*Data excerpts*
★ ★ ★ ★

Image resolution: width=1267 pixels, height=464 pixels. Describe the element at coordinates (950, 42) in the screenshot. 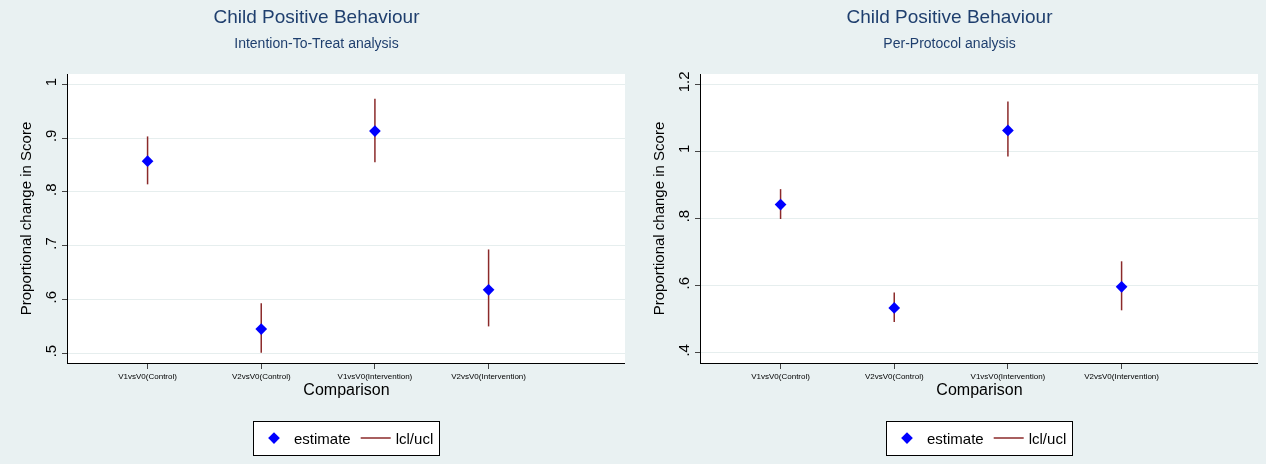

I see `chart-subtitle: Per-Protocol analysis` at that location.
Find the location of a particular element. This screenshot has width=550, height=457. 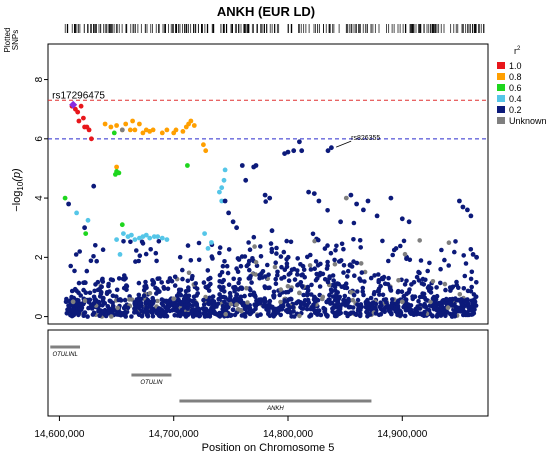

legend-label: 0.4 is located at coordinates (516, 99).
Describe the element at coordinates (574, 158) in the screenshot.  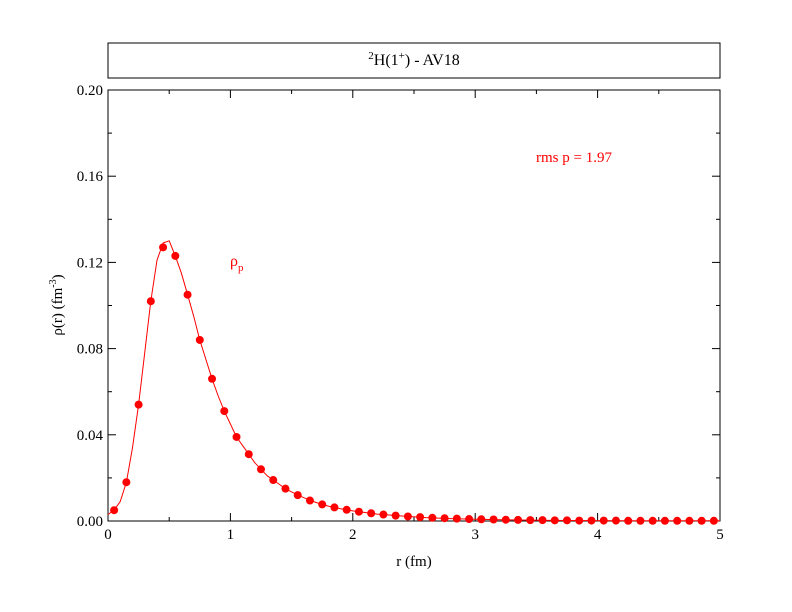
I see `rms-annotation: rms p = 1.97` at that location.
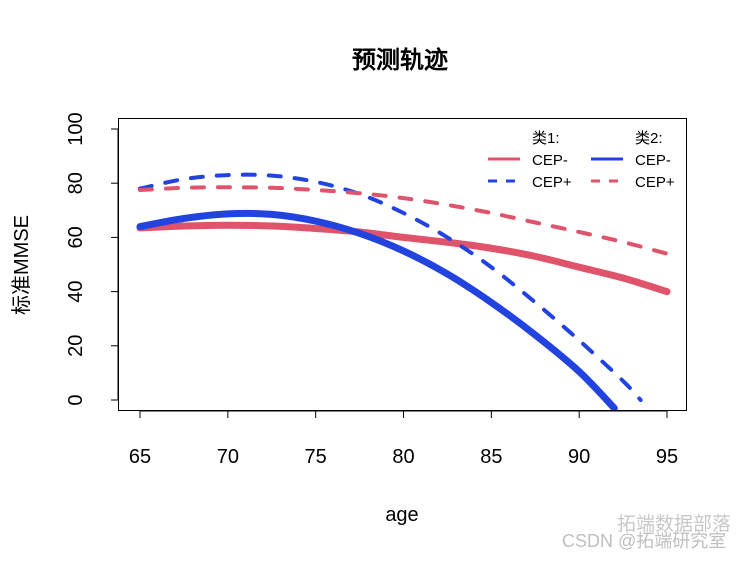 This screenshot has height=563, width=748. Describe the element at coordinates (579, 457) in the screenshot. I see `x-tick-label: 90` at that location.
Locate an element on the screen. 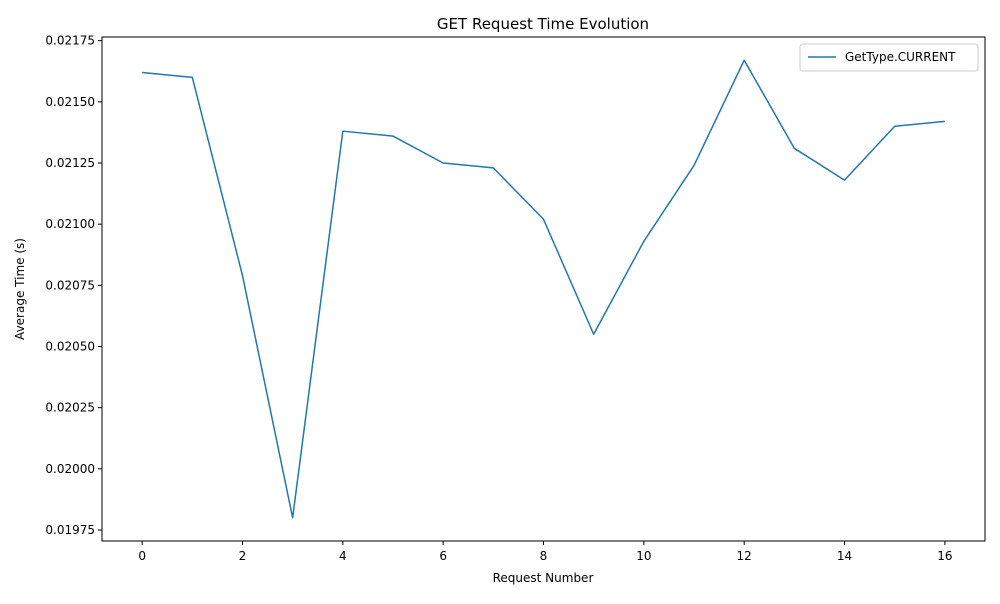 This screenshot has width=1000, height=604. y-tick-label: 0.02175 is located at coordinates (70, 41).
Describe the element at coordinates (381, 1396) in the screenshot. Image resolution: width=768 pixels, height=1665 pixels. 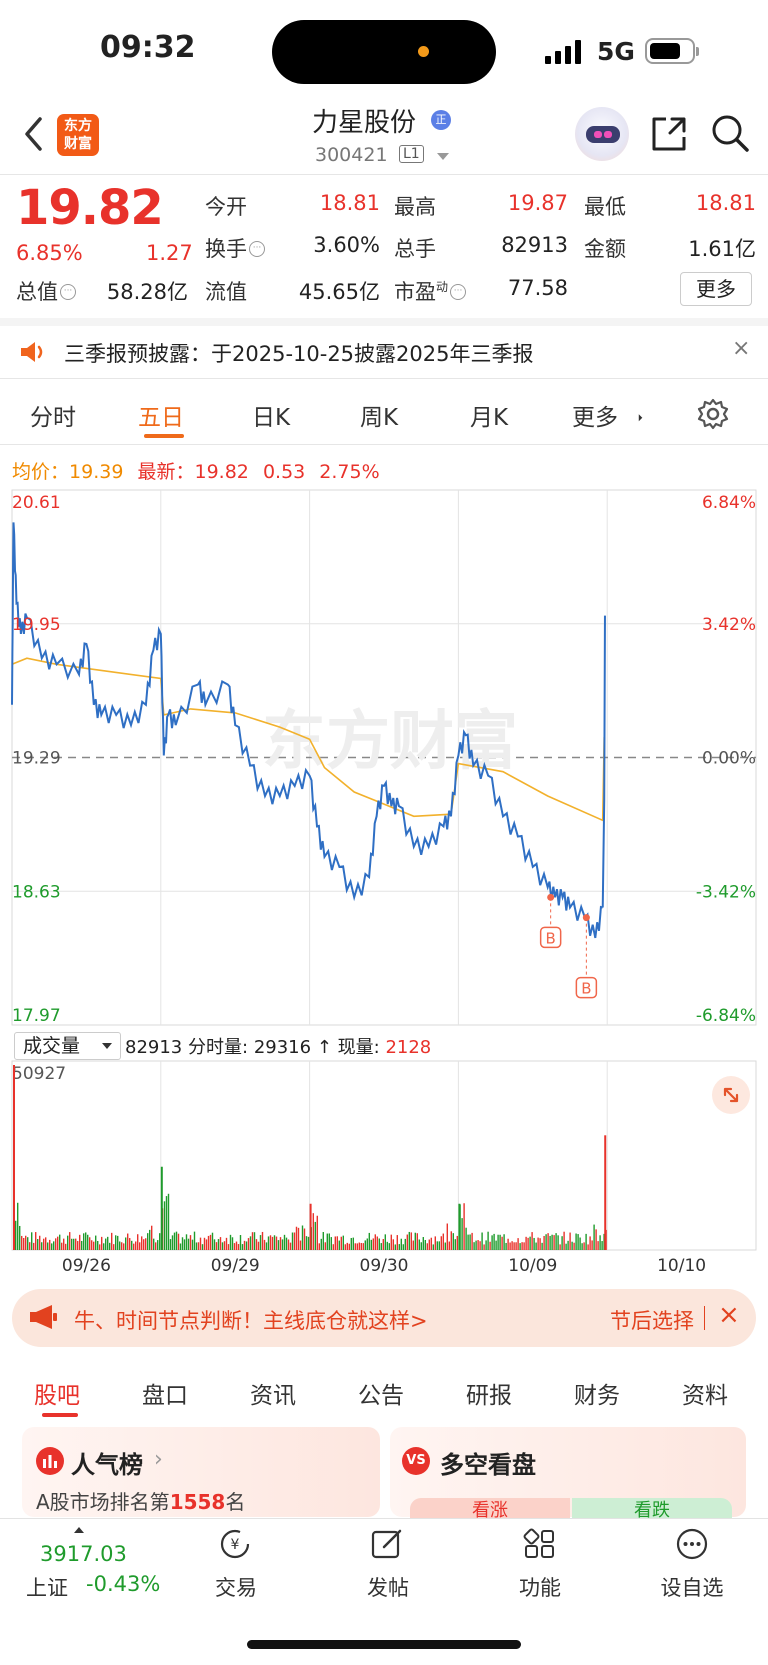
I see `tab-announcements: 公告` at that location.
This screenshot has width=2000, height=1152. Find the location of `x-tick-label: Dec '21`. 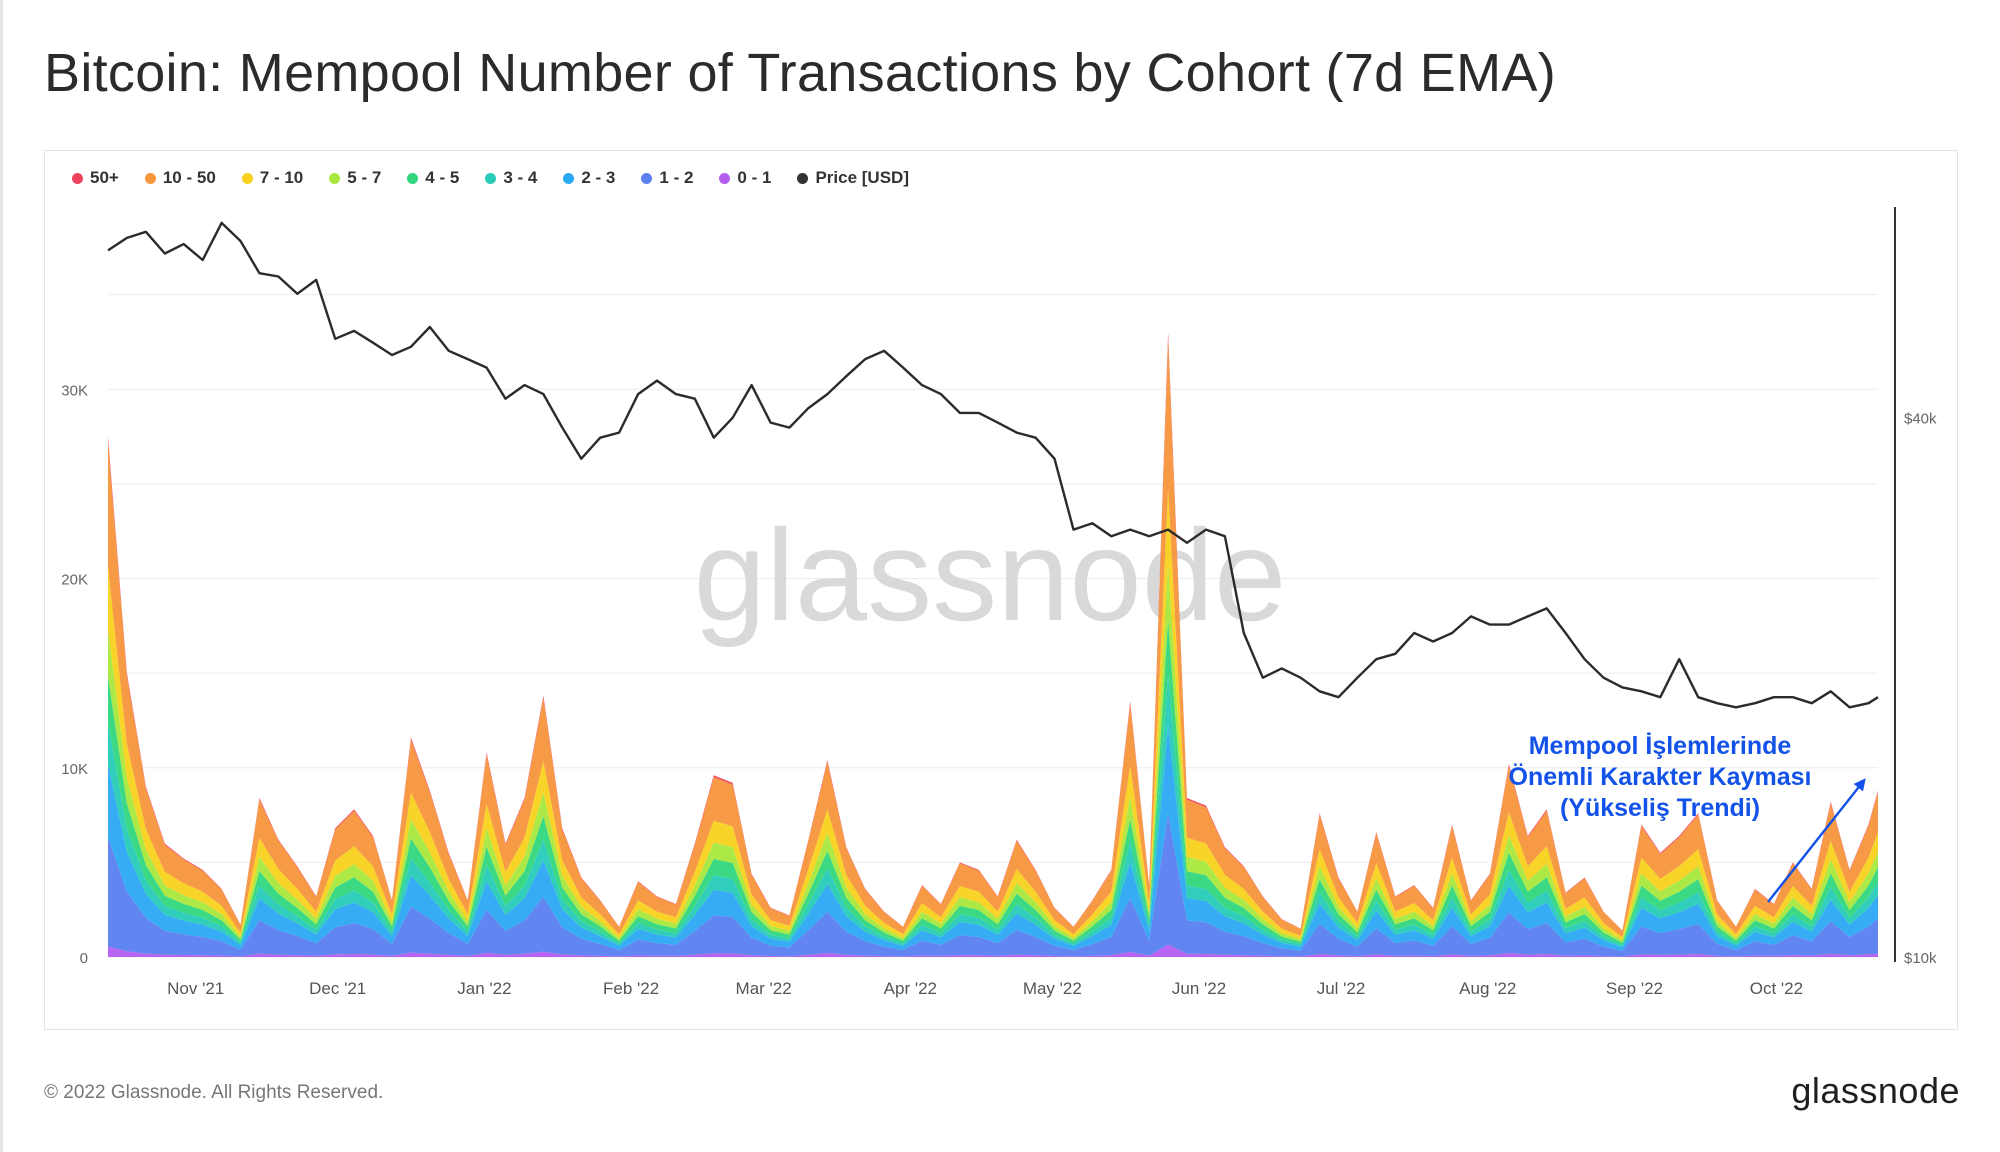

★ ★ ★ ★

*How to complete this task*
Duplicate the lines above exactly, from the first one up to and including the line containing "This screenshot has height=563, width=748.". Leave the pictures out of your answer.

*Worked solution*
Image resolution: width=1267 pixels, height=464 pixels. Describe the element at coordinates (950, 42) in the screenshot. 

I see `chart-subtitle: Per-Protocol analysis` at that location.
Find the location of a particular element. This screenshot has width=550, height=457. 

legend-label: 0.4 is located at coordinates (516, 99).
Describe the element at coordinates (574, 158) in the screenshot.  
I see `rms-annotation: rms p = 1.97` at that location.
 This screenshot has height=563, width=748. Describe the element at coordinates (579, 457) in the screenshot. I see `x-tick-label: 90` at that location.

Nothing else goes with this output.